Em 2001, o hoje papa Bento 16 encomendou parecer sobre o religioso tido como santo no Nordeste, mas perseguido pela igreja

Ratzinger pediu estudo sobre padre Cícero

KAMILA FERNANDES
DA AGÊNCIA FOLHA, EM FORTALEZA

Uma história típica da crença popular nordestina aproximou do Brasil, recentemente, o cardeal alemão Joseph Ratzinger, agora papa Bento 16.
Quando era prefeito da Congregação para a Doutrina da Fé, em Roma, Ratzinger teve a iniciativa de propor um estudo sobre o padre Cícero Romão Batista, o "padim Ciço" dos romeiros -cultuado como santo no Nordeste, mas renegado (ainda antes de morrer) pela Santa Sé.
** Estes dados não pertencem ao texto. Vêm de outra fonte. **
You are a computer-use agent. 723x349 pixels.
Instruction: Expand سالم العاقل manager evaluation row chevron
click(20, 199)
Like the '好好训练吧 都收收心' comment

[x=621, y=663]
Só depois desses estudos é que o padre Cícero poderá se tornar santo de verdade.
A iniciativa do cardeal Ratzinger aconteceu em 2001, quando chegava à diocese do Crato (CE) um novo bispo, o italiano Fernando Panico. Essa diocese é a responsável também por Juazeiro do Norte (a 495 km de Fortaleza), município onde se concentra o culto a padre Cícero.

Início do processo
D. Fernando conta que, ao chegar à cidade, a CNBB (Conferência Nacional dos Bispos do Brasil) o informou, por carta, que havia recebido uma correspondência, assinada pelo cardeal alemão. Na mensagem, ele pedia ao bispo de Crato um parecer sobre a possibilidade de ser feito um estudo do caso do padre Cícero. "Imediatamente respondi que sim, e foi iniciado o processo", disse.
Depois disso, o bispo esteve em Roma duas vezes para se encontrar diretamente com Ratzinger, que quis saber sobre o andamento dos estudos sobre o caso e deu até orientações para a conclusão do processo.
"Assim como os milhões de devotos de padre Cícero espalhados pelo país, espero que o papa, que já nos conhece, que conhece o que está acontecendo em Juazeiro do Norte, as romarias, e conhece também um pouco da figura do padre Cícero, possa nos ajudar a responder a essa expectativa do povo, que é ver reconhecida a santidade de padre Cícero", disse d. Fernando.

Informações
Nas conversas em Roma, Ratzinger primeiro autorizou o bispo do Crato a escolher um padre para investigar, nos documentos secretos da Congregação, dados sobre o período em que viveu o padre Cícero (1844-1934), para saber mais sobre suas relações com a cúpula da Igreja Católica. Depois, o próprio cardeal o orientou sobre os procedimentos para a finalização dos estudos.
"Ele disse que sabia dos estudos, que tudo estava bem encaminhado e que, quando concluíssemos as pesquisas, deveríamos mandar os documentos a Roma, onde será constituída uma nova equipe de estudos para finalizar o processo de reabilitação do padre Cícero", disse d. Fernando.
Ele ressaltou o tom aberto e afável com que o cardeal o abordou sobre o assunto e demonstrou interesse pelo tema.

Milagres
A rejeição da cúpula da Igreja Católica ao padre Cícero aconteceu depois que ele começou a ganhar fama como milagreiro e a levar multidões de fiéis a Juazeiro do Norte.
Sua notoriedade começou em 1889, quando, segundo se conta, uma hóstia que ele entregou em comunhão a Maria de Araújo se transformou, na boca da beata, em sangue.
O mesmo fenômeno teria se repetido centenas de vezes, mas era sempre negado pela cúpula da Igreja Católica.
Por insistir em reafirmar o milagre, padre Cícero chegou até a ser excomungado, em 1917, sendo perdoado em seguida. Em 1921, porém, teve suas ordens suspensas em definitivo, não podendo atuar como padre até sua morte, em 1934.
Ao falar na homilia de uma missa, na semana passada, sobre a proximidade do papa Bento 16 com a história de padre Cícero, d. Fernando foi bastante aplaudido pelos fiéis. "Que seja um papa que faça jus ao nome que ele escolheu, que seja uma bênção para todos nós, bento e abençoador."